Mendelian randomization
Mendelian randomization methods
A major goal of epidemiology is to reduce the burden of disease in populations through interventions that target causal determinants of disease risk. Although observational studies, such as prospective cohort studies and case-control studies, can provide evidence with regard to disease etiology, limitations such as residual confounding, reverse causation bias, and measurement error severely constrain the ability to infer causality.
Mendelian randomization (MR) is a relatively new form of evidence synthesis and causal inference that is of growing importance in observational epidemiology. The approach can be viewed as an application of instrumental variable analysis, a technique originally developed in the field of econometrics, and exploits the principle that genotypes are not generally associated with confounders in the population and should be immune to reverse causation bias.
MR primer
In the following video, Professor George Davey Smith gives us an overview of Mendelian randomization in two minutes. He explains what it is and how it can help us to understand the causal impact of behaviours, such as smoking, on health.
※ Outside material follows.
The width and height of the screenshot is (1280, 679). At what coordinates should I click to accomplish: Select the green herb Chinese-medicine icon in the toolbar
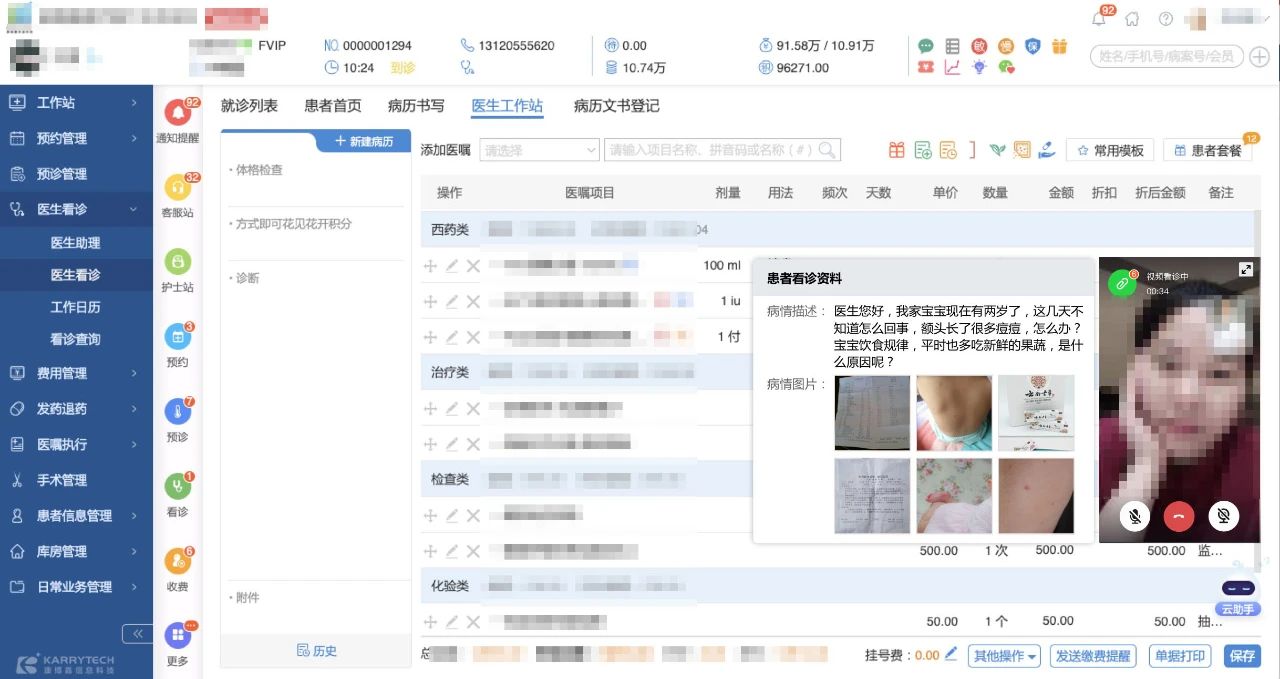pos(997,150)
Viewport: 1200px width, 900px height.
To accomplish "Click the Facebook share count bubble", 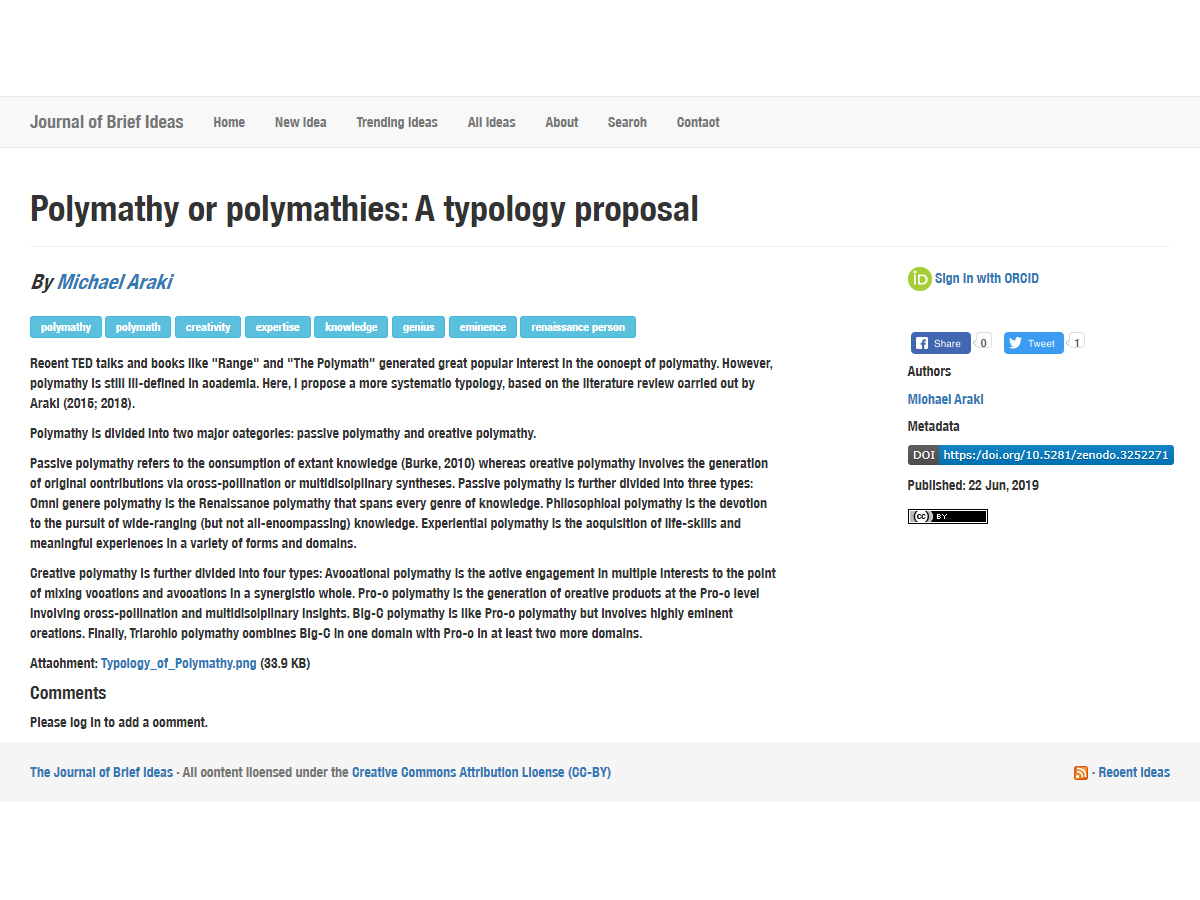I will tap(984, 342).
Mendelian randomization in IEU
Within the MRC IEU, we have been developing a series of methods for Mendelian randomization. The approach is proving ever more popular, due in part to the explosion in publicly available data from large international genome-wide association consortia and cohort studies, which has led to a dramatic rise in the number of genetic variants available for MR analyses and an increased power for testing causal hypotheses.
The landscape of methods available for MR studies is also undergoing a rapid expansion, as new and rich data sources are enabling increasingly sophisticated statistical methods to be applied to assess causal hypotheses and to probe the assumptions necessary for valid causal inference. The IEU is at the forefront of this initiative.